One of my mainstay questions on the Podcast is, “If you had a superpower, what would it be?” I always think that answer is pretty illuminating, also I get very judge-y about what is and is not a “superpower.”3 My personal choices would be invisibility and fire-starting. No, I would not have given 15 year-old me access to those kinds of things. No one, myself included, has ever answered the “Breakfast with an Alcoholic” classic question with:
The ability to pause.
It’s the pause that happens for me when I do some disciplined, let-it-go breathing, or when I sit out on the Pirate Balcony and watch the clouds wisp by. It’s when I consider what I could do and then wait until I see what I should do. When I listen, rather than react. When I’m quiet. When I let things come to me, instead of relentlessly chasing them down. When I let, “We have to do something!” turn into, “things will be okay, if I do my best.”
None of that comes easily. That’s another paradox: Calm and ease and peace require some hard work and dedication. Yes, I’m powerless over alcohol. Until I recognized I was simply suffering from the disease of alcoholism (yes, an “alcoholic”) and lacked the ability to control my drinking, I couldn’t start building the power that mattered:
The power to see there was a power greater than me.
At least that’s the view from the Pirate Balcony.
I guess there are folks who say that time creates gravity. If that’s true, then the changes we observe in gravity would suggest that time changes. So, potato, potat-oh!
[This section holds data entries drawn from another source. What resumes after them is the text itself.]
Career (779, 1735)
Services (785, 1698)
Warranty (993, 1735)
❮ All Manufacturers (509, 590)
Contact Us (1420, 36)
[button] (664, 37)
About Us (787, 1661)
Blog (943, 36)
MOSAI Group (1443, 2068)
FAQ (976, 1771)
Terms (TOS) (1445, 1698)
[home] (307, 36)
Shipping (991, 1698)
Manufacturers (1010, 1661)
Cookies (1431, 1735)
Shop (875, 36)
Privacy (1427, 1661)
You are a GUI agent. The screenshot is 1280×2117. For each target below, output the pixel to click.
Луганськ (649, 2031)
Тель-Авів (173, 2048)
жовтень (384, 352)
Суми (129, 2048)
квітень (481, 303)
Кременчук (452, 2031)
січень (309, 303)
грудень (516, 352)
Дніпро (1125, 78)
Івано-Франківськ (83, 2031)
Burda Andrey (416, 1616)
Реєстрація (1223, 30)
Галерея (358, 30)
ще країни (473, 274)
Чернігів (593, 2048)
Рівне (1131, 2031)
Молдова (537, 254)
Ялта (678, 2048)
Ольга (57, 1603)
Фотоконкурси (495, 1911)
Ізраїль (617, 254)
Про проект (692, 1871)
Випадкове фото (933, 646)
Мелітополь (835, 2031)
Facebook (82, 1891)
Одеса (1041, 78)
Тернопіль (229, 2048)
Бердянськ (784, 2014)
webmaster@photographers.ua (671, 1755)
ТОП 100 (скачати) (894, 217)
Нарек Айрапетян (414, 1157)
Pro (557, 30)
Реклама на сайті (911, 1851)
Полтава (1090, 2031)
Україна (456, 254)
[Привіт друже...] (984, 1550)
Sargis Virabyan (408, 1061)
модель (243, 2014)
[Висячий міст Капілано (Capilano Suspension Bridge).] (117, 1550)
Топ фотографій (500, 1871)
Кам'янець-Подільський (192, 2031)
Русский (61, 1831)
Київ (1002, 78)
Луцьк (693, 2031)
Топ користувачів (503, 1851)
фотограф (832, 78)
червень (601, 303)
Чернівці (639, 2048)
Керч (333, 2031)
The Oliver Stone movie, not the actual assassination.
Wishing for peace and for everyone to be fed is lovely, but not a “superpower.”
I enjoyed reading your analogy of the paradox of powerlessness with the emphasis on pausing. What a beautiful reminder for this alcoholic - thank you, my friend!
Awesome-listen rather than react!
Pause as a superpower!
Things will be ok if I do my best rather than I have to do something!
Thanks so much, keeping these with me moving forward.